即 Personal access tokens,在 GitHub 开发者设置里面。在给 token 授权时,加上 packages 相关的权限即可,生成后保存好这个 token,后面需要用到。

3. 在本地仓库中初始化 npm 包#

在本地仓库中执行 npm init --scope=<username> 这里的 username 即自己的 GitHub 用户名,如果有大写,需要小写。 然后会进入交互界面,需要填写 npm 包的一些信息,如:

首先是需要确认 package name,格式必须是 @GitHub 用户名/npm 包名

Terminal window
$ npm init --scope=cactusinhand
This utility will walk you through creating a package.json file.
It only covers the most common items, and tries to guess sensible defaults.


See `npm help init` for definitive documentation on these fields
and exactly what they do.


Use `npm install <pkg>` afterwards to install a package and
save it as a dependency in the package.json file.


Press ^C at any time to quit.
package name: (@cactusinhand/npm-repo)

之后是将要发布的包的版本、包的作者、包的简单描述和许可证类型等等信息,不过目前这些都不重要。

这里重要的是 package name 要正确,然后就是在提示 git repository 时提供刚才创建的仓库的 URL,因为这个是最终要将发布的 npm 包进行关联的。

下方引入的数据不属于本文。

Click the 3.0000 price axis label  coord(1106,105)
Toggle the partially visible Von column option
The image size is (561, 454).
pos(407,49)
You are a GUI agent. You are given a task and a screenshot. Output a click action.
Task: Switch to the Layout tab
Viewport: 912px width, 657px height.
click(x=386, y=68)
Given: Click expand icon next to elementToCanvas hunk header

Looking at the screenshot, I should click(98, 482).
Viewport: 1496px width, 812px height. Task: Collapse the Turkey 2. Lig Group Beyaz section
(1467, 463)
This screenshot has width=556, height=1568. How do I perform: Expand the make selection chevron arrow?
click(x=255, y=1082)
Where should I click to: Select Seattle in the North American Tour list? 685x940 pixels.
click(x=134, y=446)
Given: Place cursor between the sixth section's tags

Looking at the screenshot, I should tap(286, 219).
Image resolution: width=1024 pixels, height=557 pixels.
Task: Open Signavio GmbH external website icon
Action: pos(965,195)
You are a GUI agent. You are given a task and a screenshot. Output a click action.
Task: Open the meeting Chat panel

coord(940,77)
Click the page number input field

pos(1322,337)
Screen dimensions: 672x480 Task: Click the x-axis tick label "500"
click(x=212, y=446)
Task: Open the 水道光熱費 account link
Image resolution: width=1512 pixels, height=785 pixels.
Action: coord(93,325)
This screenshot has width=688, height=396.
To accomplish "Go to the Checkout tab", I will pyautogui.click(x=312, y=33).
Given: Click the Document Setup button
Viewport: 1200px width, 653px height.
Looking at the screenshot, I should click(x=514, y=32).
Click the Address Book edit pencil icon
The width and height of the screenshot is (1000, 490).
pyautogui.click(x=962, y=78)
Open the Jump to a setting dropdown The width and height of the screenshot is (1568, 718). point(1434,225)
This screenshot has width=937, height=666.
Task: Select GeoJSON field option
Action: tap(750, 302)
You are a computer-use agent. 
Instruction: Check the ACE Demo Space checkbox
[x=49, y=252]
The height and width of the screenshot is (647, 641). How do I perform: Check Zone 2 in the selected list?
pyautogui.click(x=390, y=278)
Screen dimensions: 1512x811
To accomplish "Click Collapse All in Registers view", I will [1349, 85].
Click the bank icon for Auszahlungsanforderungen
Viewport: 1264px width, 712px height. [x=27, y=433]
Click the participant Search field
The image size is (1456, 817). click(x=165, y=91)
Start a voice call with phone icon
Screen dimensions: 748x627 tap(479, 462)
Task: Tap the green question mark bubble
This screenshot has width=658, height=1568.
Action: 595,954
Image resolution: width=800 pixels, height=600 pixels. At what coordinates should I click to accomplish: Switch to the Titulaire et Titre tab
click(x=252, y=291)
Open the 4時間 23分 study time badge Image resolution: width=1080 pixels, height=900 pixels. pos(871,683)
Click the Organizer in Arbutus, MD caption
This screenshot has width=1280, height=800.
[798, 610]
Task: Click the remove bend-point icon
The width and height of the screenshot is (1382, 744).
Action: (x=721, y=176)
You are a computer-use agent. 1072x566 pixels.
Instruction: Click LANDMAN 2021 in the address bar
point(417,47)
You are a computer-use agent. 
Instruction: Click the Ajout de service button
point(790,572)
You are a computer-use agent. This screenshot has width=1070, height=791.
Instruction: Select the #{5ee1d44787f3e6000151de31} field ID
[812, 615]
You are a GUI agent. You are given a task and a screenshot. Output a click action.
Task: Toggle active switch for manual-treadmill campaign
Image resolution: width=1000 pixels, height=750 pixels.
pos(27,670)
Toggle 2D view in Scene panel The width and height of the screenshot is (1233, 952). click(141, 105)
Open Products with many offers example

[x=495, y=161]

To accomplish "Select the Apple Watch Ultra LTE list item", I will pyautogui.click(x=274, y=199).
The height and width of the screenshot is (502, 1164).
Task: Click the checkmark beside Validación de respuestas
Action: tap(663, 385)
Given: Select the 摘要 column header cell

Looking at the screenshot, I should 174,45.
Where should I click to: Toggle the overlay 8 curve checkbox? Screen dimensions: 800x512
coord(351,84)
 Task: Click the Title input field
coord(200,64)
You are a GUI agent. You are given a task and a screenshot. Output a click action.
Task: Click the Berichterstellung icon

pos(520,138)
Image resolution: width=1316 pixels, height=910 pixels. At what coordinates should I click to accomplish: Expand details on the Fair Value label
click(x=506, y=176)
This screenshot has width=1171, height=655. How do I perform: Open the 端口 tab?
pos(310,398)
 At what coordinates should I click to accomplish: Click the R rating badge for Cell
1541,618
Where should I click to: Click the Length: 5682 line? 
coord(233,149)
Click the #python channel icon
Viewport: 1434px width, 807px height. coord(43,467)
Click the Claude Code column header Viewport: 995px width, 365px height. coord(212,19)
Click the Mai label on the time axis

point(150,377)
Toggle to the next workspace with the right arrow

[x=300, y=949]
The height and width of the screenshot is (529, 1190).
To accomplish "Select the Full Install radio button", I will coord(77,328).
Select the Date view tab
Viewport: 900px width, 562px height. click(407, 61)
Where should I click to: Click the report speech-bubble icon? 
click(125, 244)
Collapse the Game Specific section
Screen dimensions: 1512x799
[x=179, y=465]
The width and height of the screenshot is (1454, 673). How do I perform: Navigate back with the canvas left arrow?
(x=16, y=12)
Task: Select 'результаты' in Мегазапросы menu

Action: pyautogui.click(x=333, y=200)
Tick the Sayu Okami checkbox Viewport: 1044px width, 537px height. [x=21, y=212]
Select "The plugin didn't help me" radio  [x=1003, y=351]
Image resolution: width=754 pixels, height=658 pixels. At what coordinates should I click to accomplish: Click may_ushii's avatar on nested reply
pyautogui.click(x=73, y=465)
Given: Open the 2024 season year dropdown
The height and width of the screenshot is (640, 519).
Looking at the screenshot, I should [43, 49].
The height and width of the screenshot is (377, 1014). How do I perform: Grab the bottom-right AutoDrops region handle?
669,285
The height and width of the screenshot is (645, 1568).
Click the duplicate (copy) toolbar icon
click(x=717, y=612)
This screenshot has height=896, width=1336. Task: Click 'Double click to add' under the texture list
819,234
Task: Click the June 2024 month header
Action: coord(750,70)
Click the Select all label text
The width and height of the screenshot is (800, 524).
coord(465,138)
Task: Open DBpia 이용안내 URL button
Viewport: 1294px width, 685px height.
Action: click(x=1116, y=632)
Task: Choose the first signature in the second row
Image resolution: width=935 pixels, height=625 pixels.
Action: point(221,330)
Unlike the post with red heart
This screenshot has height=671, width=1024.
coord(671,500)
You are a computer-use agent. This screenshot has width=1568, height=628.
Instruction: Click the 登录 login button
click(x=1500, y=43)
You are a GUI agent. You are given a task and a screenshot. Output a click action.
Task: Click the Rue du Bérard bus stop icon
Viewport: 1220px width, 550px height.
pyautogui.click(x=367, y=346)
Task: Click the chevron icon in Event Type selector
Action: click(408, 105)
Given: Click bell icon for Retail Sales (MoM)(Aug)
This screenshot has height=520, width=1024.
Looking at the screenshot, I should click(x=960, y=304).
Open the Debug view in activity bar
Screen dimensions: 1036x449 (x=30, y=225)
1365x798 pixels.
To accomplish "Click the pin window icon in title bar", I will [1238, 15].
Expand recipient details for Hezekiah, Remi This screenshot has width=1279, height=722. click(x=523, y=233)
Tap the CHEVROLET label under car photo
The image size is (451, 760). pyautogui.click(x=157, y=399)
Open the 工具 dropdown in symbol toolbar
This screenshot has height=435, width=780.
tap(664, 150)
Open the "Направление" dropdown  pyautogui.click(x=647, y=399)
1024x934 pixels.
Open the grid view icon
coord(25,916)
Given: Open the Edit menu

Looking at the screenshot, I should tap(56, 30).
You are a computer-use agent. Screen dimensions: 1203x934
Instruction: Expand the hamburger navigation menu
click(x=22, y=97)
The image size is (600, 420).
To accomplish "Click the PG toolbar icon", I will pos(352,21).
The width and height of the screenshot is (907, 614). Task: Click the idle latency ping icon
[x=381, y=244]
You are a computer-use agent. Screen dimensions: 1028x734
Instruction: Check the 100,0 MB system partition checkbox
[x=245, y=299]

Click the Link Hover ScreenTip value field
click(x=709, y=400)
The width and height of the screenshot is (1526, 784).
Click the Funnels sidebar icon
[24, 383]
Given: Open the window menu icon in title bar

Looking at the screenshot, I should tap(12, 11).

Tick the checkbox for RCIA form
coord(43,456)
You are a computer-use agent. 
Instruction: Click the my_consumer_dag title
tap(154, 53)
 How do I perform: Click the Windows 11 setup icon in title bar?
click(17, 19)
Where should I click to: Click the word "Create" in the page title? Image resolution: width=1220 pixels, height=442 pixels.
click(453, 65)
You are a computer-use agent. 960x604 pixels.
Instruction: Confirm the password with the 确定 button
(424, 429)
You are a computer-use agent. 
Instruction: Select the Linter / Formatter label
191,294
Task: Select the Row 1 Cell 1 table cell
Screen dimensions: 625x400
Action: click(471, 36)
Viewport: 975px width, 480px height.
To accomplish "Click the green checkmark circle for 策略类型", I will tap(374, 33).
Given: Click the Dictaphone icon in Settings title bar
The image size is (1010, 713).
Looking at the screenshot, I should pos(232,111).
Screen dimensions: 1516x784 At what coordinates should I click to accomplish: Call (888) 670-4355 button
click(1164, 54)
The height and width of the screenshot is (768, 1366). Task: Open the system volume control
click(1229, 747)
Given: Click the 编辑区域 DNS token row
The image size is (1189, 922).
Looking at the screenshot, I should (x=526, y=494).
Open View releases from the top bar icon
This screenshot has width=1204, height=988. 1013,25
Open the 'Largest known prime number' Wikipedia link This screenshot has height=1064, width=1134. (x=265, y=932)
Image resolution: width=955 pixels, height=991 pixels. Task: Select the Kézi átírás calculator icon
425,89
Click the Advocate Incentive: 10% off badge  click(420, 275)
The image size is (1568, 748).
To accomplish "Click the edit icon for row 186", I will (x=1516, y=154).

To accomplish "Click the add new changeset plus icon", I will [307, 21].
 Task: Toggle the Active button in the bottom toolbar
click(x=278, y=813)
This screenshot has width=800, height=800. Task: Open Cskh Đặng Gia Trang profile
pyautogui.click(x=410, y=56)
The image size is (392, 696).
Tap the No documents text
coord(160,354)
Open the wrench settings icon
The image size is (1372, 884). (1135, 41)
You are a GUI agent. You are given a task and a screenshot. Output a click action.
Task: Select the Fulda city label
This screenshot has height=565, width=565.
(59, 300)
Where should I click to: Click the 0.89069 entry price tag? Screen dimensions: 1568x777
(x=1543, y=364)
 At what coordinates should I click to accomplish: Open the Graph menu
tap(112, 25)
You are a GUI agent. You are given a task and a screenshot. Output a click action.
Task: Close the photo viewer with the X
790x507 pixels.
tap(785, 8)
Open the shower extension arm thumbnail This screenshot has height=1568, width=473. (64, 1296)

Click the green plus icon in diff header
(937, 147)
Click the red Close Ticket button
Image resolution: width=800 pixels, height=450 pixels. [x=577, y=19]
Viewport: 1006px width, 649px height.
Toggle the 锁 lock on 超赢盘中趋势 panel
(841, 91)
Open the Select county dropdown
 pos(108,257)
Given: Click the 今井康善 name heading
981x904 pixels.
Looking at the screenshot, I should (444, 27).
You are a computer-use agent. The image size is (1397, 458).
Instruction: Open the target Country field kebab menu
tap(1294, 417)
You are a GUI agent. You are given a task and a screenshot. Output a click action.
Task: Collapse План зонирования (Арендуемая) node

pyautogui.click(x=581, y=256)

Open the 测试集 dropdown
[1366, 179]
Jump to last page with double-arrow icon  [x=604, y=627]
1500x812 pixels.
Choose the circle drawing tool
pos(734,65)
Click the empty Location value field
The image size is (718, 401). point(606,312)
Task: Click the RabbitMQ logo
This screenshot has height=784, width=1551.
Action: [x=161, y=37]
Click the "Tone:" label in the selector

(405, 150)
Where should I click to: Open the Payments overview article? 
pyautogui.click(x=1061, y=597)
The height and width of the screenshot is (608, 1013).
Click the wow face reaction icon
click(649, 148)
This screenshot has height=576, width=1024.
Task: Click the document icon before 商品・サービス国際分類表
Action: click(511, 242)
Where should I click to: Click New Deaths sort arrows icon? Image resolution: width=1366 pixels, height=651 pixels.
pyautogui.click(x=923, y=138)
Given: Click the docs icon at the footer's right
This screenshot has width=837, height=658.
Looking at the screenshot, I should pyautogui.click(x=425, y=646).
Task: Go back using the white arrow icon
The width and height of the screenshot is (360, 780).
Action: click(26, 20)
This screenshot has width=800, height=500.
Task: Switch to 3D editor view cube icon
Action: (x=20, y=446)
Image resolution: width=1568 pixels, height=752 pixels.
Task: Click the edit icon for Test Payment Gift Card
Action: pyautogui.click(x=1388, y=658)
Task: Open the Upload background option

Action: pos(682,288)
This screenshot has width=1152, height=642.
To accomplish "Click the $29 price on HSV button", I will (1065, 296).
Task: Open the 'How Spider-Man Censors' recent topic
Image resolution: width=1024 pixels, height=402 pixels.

这个仓库最好是私有的,然后里面关联各种 npm 包,它们可以是公开的,也可是私有的。

4. 告诉本地仓库服务 Registry 地址#

由于要将本地的包发布到 GitHub Packages 服务器上,于是需要确定远程服务的地址。

有两种方式:

  1. 方式一,创建 npmrc 文件,并加入以下内容:
registry=https://npm.pkg.github.com/cactusinhand

这里 registry 获得的链接其末尾也还是自己的 GitHub 用户名。

  1. 方式二,修改 package.json 配置文件

在项目的配置文件 package.json 中插入以下内容:

"publishConfig": {
    "registry":"https://npm.pkg.github.com/"
},

推荐使用第一种方式(原因后面会提到)。

5. 发布包时如何授权#

根据前面的两种配置 registry 地址的方式,授权相应就也有两种方式。

  1. 方式一,还是 .npmrc 文件。在这个文件里面添加以下内容:
//npm.pkg.github.com/:_authToken=0fc31c688a4a75f9509444b4648ac8e5fbeb20c4
  • 这里最前面的 // 不能少
  • 后面的 token 就是刚才创建的 PAT 码

于是现在的 .npmrc 文件是这样的:

registry=https://npm.pkg.github.com/cactusinhand
//npm.pkg.github.com/:_authToken=0fc31c688a4a75f9509444b4648ac8e5fbeb20c4
  1. 方式二,npm login 授权

在本地仓库执行 npm login --registry=https://npm.pkg.github.com, 然后进入交换界面,提示输入 Username,Password, 它们分别是自己的 GitHub 用户名和刚才生成的 PAT 码。

Terminal window
$ npm login --registry=https://npm.pkg.github.com
npm notice Log in on https://npm.pkg.github.com/
Username: cactusinhand
Password:


Logged in on https://npm.pkg.github.com/.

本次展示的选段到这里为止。